• [What you will do]
All lines with the word "Toggle" are to be found and copied from the listing.

• [Material provided]
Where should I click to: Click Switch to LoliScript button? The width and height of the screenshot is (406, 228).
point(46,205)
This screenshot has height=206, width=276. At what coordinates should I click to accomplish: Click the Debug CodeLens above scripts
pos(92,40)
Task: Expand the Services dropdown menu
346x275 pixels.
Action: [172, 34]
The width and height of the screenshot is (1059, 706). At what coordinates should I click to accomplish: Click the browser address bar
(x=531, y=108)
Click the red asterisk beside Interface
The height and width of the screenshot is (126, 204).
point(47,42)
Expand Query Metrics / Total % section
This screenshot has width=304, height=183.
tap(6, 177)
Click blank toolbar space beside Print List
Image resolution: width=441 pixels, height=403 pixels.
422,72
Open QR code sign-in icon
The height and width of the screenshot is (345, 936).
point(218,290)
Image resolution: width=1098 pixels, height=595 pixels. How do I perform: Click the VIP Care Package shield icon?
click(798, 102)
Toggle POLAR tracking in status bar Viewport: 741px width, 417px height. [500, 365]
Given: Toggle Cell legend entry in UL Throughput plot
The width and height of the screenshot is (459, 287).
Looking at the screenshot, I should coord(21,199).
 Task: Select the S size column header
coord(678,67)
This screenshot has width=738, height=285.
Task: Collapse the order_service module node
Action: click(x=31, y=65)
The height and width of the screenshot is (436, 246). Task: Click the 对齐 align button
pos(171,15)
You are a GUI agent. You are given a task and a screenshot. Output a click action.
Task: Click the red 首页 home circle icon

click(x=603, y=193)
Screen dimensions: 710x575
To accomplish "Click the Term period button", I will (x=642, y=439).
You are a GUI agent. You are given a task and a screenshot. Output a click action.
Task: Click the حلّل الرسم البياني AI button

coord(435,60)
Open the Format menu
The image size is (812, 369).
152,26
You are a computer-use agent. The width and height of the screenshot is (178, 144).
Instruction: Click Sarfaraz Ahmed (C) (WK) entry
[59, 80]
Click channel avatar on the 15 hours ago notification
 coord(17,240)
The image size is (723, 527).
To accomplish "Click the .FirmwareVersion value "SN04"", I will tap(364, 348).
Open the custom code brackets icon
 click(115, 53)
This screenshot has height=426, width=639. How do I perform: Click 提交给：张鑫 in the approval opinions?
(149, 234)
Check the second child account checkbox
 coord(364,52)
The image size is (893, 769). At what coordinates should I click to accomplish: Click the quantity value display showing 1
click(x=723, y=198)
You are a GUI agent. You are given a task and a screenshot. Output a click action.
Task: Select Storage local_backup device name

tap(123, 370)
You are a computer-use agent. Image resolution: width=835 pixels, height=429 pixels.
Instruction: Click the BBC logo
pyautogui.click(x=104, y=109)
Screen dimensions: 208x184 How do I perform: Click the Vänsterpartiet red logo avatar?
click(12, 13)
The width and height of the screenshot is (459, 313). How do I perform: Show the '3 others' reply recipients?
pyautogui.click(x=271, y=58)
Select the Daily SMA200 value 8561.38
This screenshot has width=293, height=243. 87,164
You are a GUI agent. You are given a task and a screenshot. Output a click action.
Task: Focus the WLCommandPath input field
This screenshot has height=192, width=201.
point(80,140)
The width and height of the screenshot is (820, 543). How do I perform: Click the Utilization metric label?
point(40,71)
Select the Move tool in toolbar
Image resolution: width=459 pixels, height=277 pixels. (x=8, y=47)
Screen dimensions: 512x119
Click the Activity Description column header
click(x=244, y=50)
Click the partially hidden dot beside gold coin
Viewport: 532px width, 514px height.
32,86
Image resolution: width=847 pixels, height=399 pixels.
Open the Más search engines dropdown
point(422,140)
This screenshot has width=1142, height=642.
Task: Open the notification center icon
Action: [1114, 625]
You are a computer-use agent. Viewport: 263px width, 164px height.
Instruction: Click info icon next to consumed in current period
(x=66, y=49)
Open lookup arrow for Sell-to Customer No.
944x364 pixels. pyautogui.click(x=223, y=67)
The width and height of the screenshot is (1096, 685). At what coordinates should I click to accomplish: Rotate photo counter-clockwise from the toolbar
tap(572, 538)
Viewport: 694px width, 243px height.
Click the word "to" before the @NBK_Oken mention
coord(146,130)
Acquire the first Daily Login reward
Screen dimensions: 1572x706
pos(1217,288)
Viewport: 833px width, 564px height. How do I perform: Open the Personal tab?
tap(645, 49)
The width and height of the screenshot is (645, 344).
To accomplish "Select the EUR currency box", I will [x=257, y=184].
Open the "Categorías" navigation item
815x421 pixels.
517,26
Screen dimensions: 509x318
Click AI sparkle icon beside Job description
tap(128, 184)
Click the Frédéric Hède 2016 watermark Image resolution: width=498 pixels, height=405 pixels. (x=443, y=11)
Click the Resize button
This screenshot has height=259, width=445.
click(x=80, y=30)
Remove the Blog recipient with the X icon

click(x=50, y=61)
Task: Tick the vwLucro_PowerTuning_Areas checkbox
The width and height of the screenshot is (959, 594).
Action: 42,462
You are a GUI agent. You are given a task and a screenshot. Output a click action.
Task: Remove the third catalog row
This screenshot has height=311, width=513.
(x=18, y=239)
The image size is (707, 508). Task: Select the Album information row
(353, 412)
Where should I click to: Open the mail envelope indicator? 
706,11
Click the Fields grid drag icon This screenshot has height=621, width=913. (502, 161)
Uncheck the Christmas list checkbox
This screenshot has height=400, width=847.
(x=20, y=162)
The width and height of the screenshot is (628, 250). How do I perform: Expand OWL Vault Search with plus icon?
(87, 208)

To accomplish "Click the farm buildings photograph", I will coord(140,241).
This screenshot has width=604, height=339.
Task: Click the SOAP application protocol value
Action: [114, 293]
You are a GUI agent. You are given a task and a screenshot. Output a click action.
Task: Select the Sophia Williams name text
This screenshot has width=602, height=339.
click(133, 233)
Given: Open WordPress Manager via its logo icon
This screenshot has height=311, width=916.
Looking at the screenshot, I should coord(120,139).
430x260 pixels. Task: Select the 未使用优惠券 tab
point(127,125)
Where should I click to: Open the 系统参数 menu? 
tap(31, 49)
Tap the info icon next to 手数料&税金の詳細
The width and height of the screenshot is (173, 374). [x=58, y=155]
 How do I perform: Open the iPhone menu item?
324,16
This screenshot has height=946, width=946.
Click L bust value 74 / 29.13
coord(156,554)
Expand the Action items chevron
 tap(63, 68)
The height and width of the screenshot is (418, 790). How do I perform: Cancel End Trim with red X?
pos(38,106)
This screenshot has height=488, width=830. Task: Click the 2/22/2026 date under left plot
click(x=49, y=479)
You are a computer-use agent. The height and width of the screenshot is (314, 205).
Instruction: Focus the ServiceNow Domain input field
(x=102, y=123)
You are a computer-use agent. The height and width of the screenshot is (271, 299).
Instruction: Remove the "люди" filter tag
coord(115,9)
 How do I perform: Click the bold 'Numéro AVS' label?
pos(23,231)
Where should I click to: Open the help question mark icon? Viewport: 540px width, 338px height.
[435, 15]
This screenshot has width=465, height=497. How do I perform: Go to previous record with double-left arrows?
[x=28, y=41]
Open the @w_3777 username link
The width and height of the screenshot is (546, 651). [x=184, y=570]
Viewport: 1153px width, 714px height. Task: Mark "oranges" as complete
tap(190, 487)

• [Written reply]
Toggle POLAR tracking in status bar Viewport: 741px width, 417px height. [500, 365]
Given: Toggle Cell legend entry in UL Throughput plot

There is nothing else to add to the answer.